The Old Railroad Dam


I was raised by my grandparents in a very small town just out side Fort Smith, Arkansas. Highway 71 was our main street and the only paved road in town.

A gravel road ran along side our house and I used to lay on my tummy under our beautiful Hackberry tree and gaze into the woods just across the road.

I wished with all my might that I could go and explore the woods. My brother had told me such fascinating tales of what lay within them but I was not allowed to go until I was about nine years old and then, only if my grandfather took me.

Iíll never forget the first time he let me tag along. He was going to look for honey bee trees.

We went across the road to a path that led into the woods. My brother told me that the path had once been a road that led to the old rail road dam where there was a deep, dark lake. He said they used to pump water out of the lake into a tower to water the old steam engines. But that was long ago, now the tower lay on the ground in pieces, covered by underbrush. Since it was no longer used, Mother Nature had come in and reclaimed what was hers. He also said, it was the spookiest place he had ever seen.

We walked on the path for what seemed like hours to me. My grandfather often had to remove briers and bramble before we could continue. My brothers story had not prepared me for what I was about to see.

When we got to the lake, I stood there mesmerized. The trees and underbrush were so thick that the sun was not allowed to shine through. It was as if we stood in twilight in another world.

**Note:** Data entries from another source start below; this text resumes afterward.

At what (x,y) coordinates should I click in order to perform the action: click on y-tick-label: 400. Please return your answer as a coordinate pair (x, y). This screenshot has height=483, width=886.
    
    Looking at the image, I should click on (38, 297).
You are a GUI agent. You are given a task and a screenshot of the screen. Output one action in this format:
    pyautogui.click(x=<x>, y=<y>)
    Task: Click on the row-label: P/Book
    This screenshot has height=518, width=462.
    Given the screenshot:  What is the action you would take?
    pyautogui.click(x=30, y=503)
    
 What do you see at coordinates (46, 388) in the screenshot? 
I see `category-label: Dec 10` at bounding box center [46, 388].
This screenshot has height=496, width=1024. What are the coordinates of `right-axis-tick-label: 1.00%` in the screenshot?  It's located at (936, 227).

My brother was right about the water, it was very dark. My grandfather said it was because of the minerals from the Sycamore trees that lined the banks. At the far end of the lake, a white mist rose, like ghosts from the past. Lilly pads lined the shores. While I found it just a little spooky myself, I also found it very beautiful and I wanted to stand and look at it forever.

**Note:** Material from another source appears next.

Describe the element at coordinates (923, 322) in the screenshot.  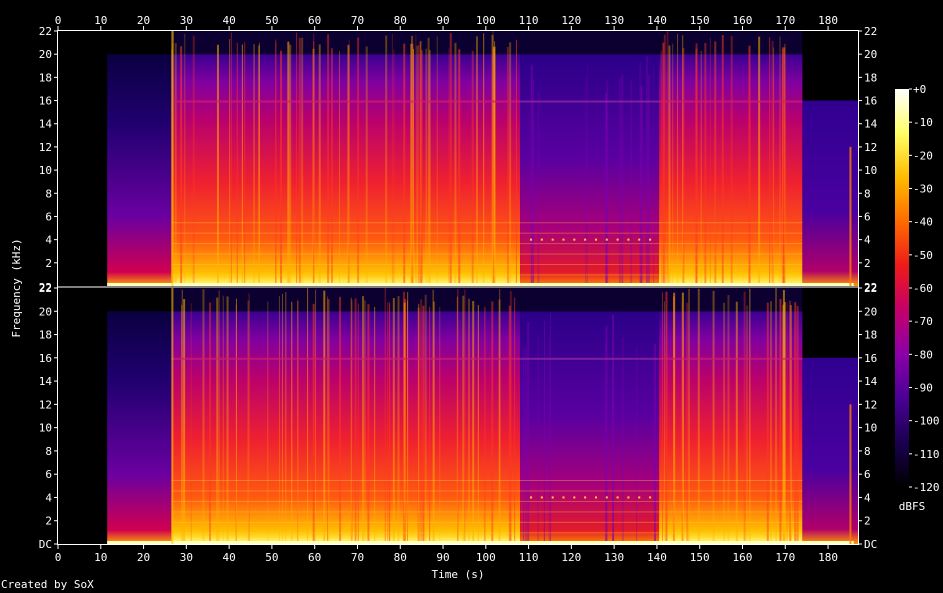
I see `colorbar-tick-label: -70` at that location.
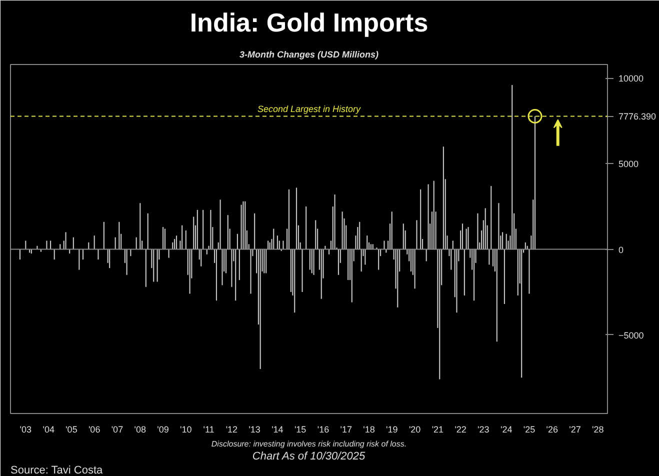  What do you see at coordinates (506, 429) in the screenshot?
I see `x-tick-label: '24` at bounding box center [506, 429].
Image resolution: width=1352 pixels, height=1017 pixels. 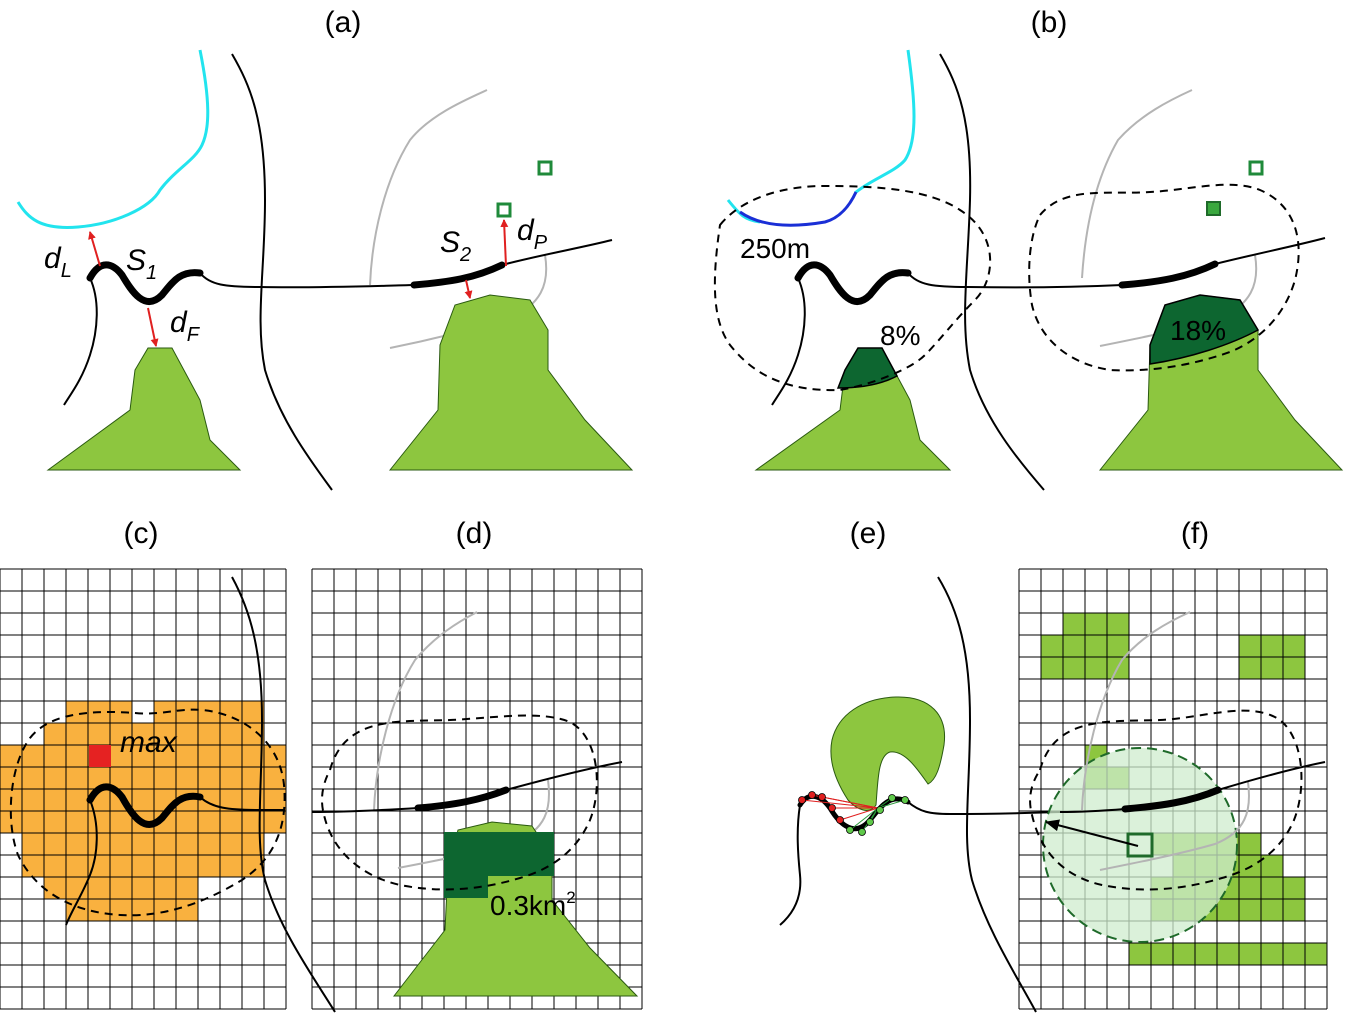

My grandfather had come there on business, however and set about sitting little jar lids with sweet Anise oil in them, around on tree stumps. He said the oil would attract the bees, they would come and collect it then make a bee line to their tree. We could follow them and find their stash. He would return on another day and rob them. Those were his words, rob them. At any rate we all certainly enjoyed his loot.

I picture that lake in my mind often and wonder if it is still there after almost sixty years or if Mother Nature or, perhaps the human race has completely destroyed it.